Yes, I use PKI encryption whenever possible and even harden the permissions with either radius, mac filter lists, or simply wds if and when I can use them. I’m still experimenting between things like ruckus, tp link, zyxel, and others to be able to get these different platforms to be cohesive, but generally speaking, I’ve had a lot of luck getting Cisco and sense to.. make a lot of sense. XD
Pfsense even has captive portal and works like a wap. That’s hella useful. It’s also one of the things I overlooked at first when using it, but, I’d more readily say that pfsense goes even further than a lot of Cisco’s capabilities , especially the older devices... but yes wireshark and solarwinds,they’re definitely useful but I rarely ever need to unless I’m doing some grey hat type stuff.
-
Serial is still kind of dead simple OOB/console access. Just because it's "old" doesn't mean it's bad in this case. You can never rely on a network stack being functional for configuration, period. That's how you end up with braindead things like having to reset the firmware completely to work around a simple network setting glitch.

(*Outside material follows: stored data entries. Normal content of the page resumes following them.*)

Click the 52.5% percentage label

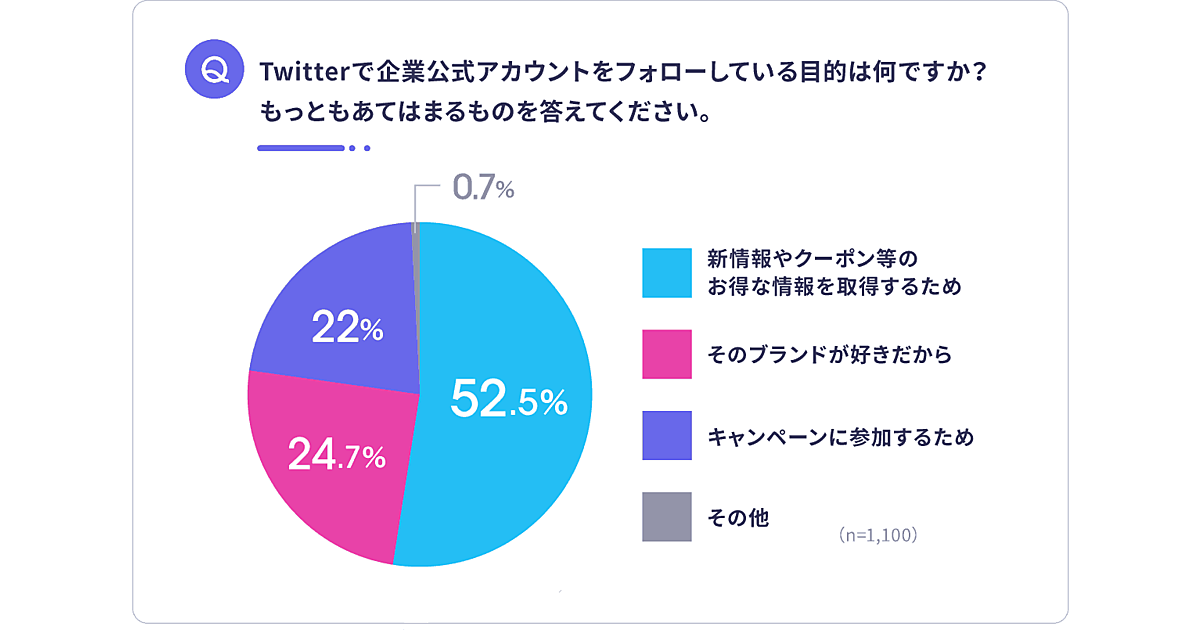509,399
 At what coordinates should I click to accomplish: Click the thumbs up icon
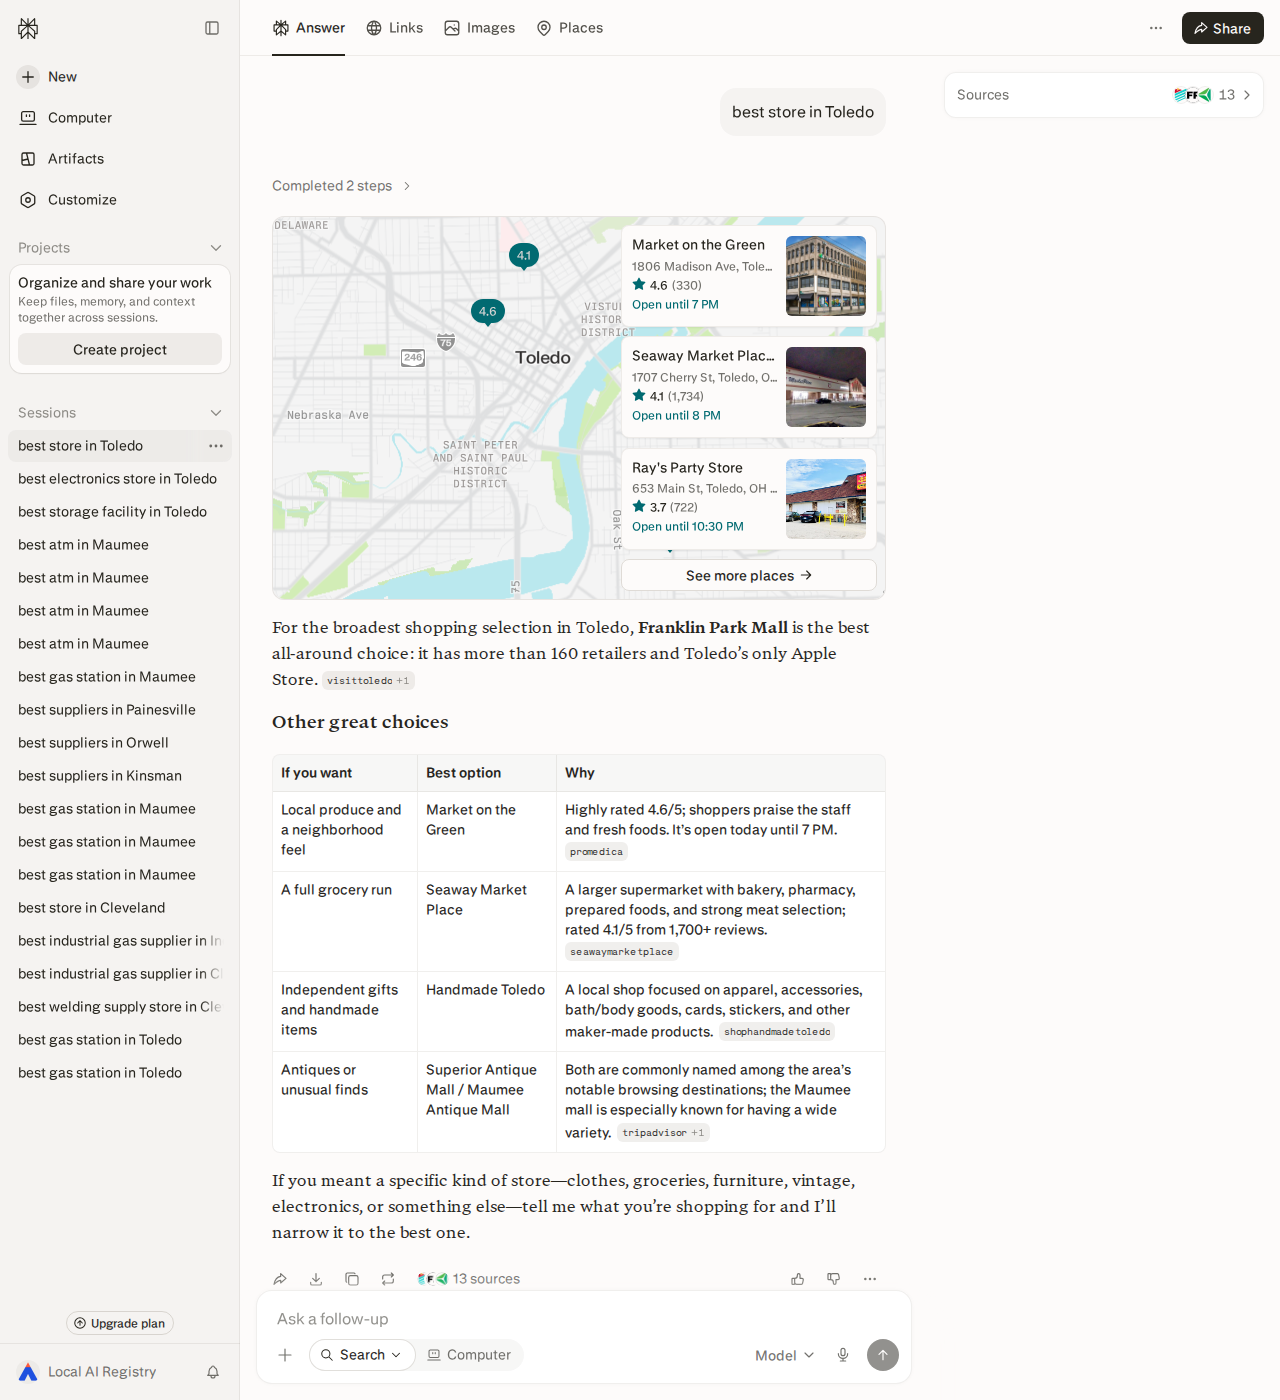pyautogui.click(x=798, y=1279)
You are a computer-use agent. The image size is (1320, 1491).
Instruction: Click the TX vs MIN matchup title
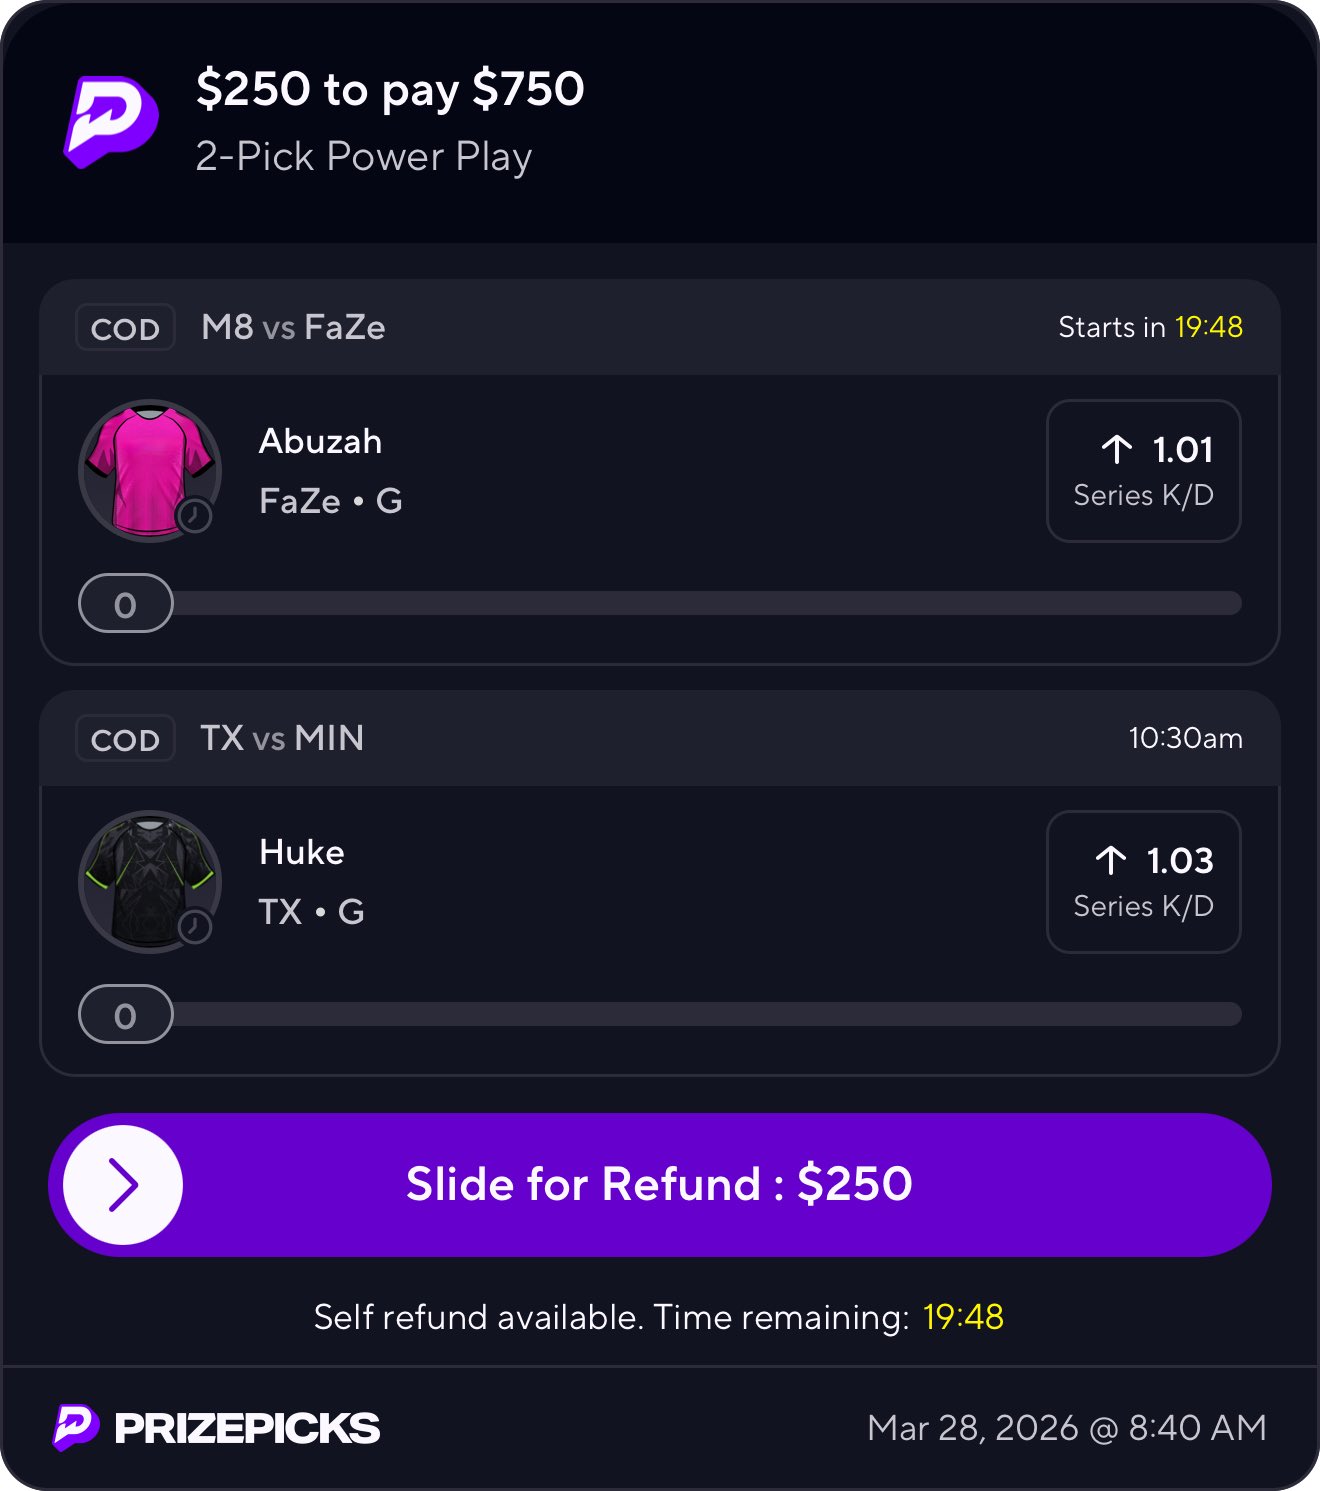click(x=282, y=738)
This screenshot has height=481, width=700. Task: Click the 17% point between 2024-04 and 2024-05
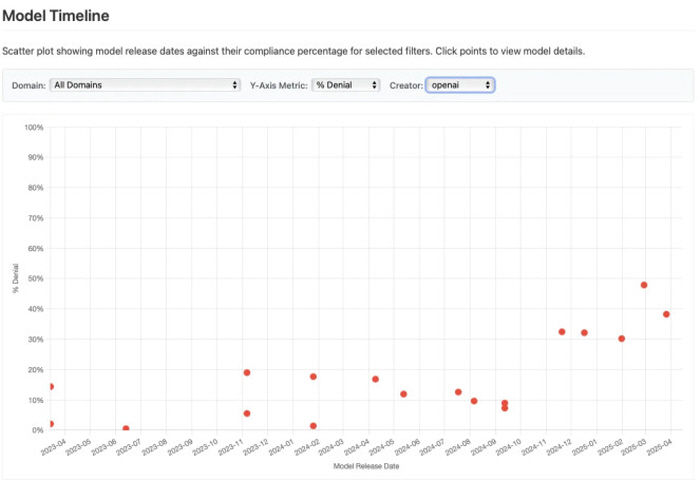(375, 380)
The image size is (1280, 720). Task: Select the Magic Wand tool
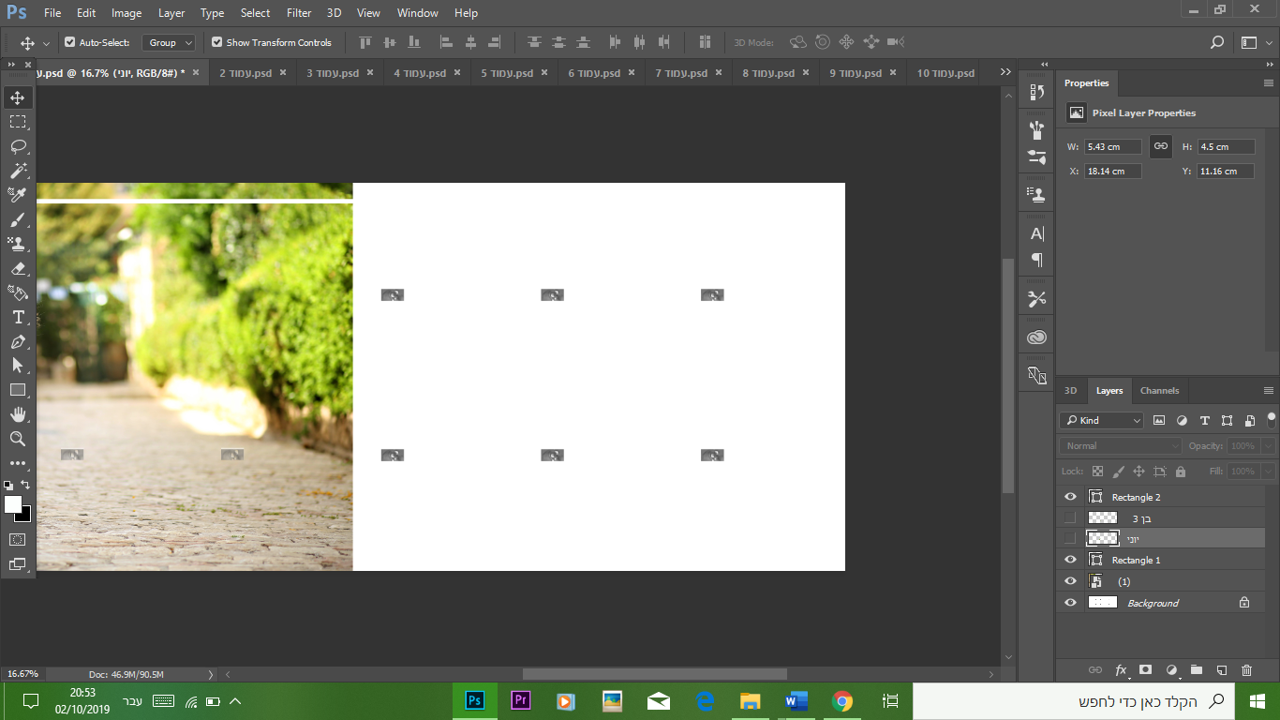[x=18, y=171]
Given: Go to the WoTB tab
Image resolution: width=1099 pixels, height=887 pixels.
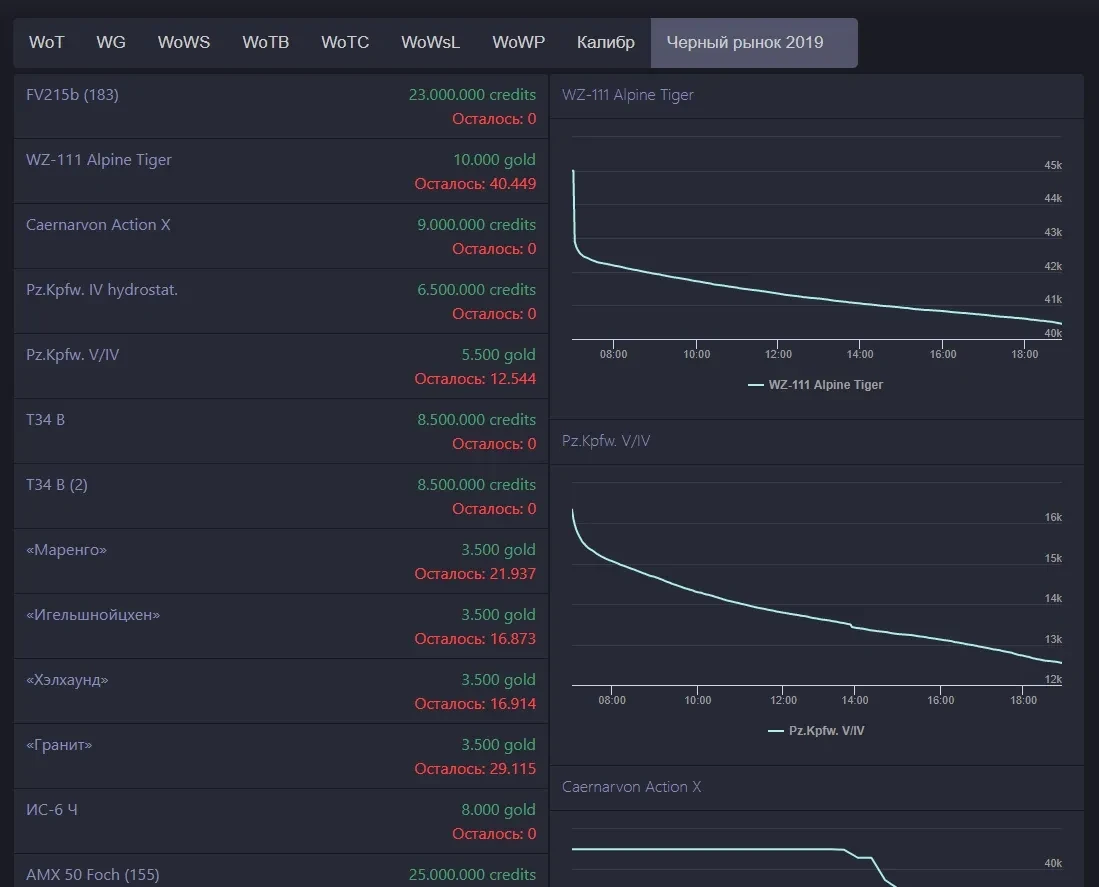Looking at the screenshot, I should 265,42.
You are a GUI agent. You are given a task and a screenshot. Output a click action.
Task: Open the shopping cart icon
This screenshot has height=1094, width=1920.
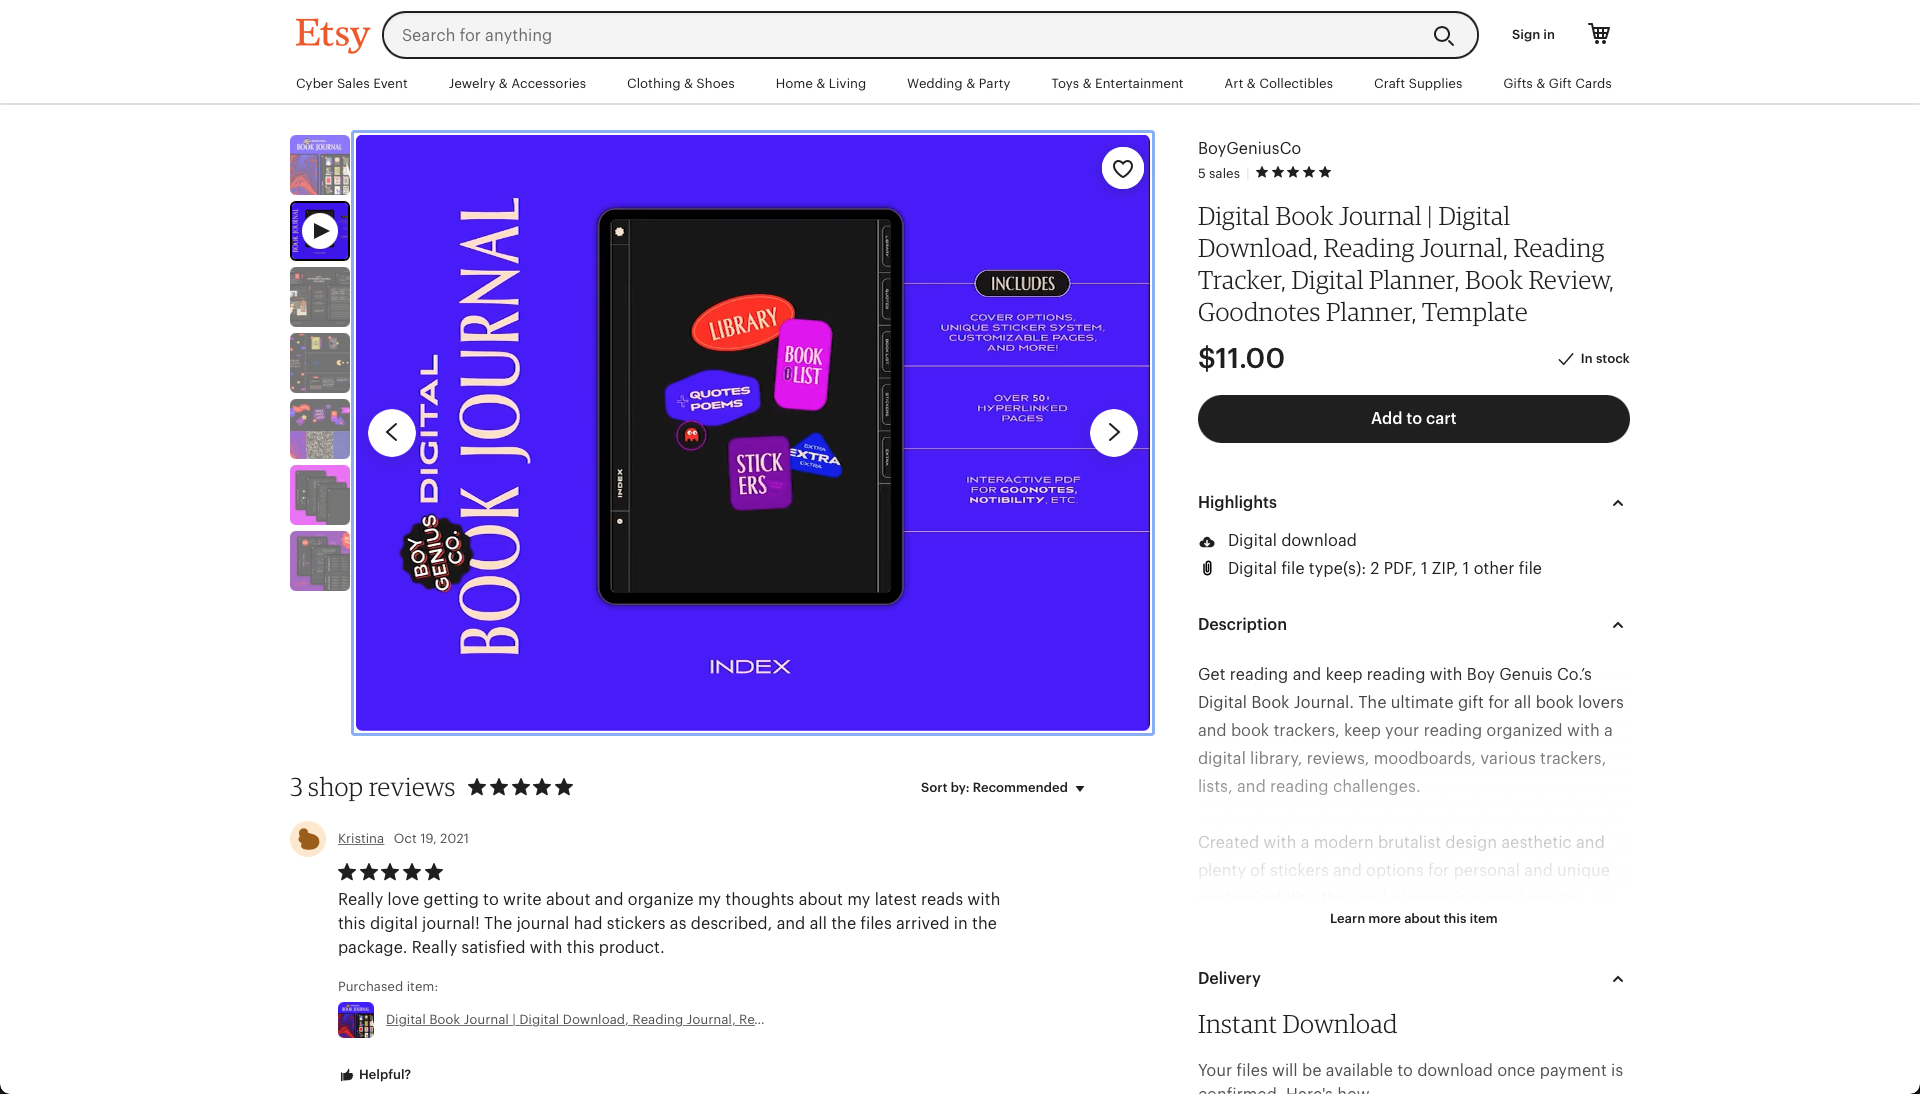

If you are worried about serial port access, then fix your physical security.
Not saying it’s bad in and of itself, but unless you’ve saved your router configs (like most smart engineers do..), there’s a way to short the pins and get a readout, so if you go to use that port and don’t physically check your cable, then you’re allowing a physical keylogger to watch your entry... then there goes the hierarchy of security you set up. What makes this far more difficult to do on a network with strictly lan ports is the Mac based filtering. Even if you use a certificate over db9 you’re still basically able to pretty easily recreate those entries.
Any network admin or engineer worth his salt should be able to make sure they will never need to use it and then straight up disable any com ports they have, that’s just my dead honest opinion.
-
they use an RJ 45 type console cable and even fat usb micro or various other “light blue” interfaces these days.
And those are all variations of serial. The USB especially is just an easy way to hit a hosted USB/Serial bridge.
As for the other points, again, if you are worried about that then your physical security is shit. If someone got to that point they could do far worse than sniff keystrokes.
-
@jimp of course they could. Physical security isn’t just a matter of locking a premises, it’s about closing ports that don’t need to be used. The point of it is, sometimes security also means protection from the people that have physical access. You could be working with someone who has malicious intentions, you never know if they’re gonna try to pretend they’re you later on cause they logged your creds and saved that information for later... OR... let’s say you do a job for a client and when you’re 99% done, the client has someone else finish the job and refuses to pay you what you’re owed... trust me, I’ve had that happen before and it has made me pretty unwilling to provide any access whatsoever until the bills are paid.
-
On one hand you are worried about security, on the other you post stuff like this:
The whole point is that I should be able to integrate as many services into one device as I see fit that don’t require virtualization, more equipment, other software packages, or another monetary investment.
I see a way to have the sense box run Apache or web server for other sites not just the config panel, since it has the software libraries for it and happens to be deadly in security... using that in combination with vpn tunnels and everything else, I see no reason why it couldn’t be a hell of a lot more than it already is.
-
And if you have physical access you could still remove power, cut cables, etc. A physical serial port is the least of your worries and makes administration much easier.
If you are worried about that kind of access then lock the cage, lock the room, lock the floor, lock the building, guard the campus, etc.
You've picked a weird hill to die on, but if you want to keep going off on that tangent, feel free. I'm out.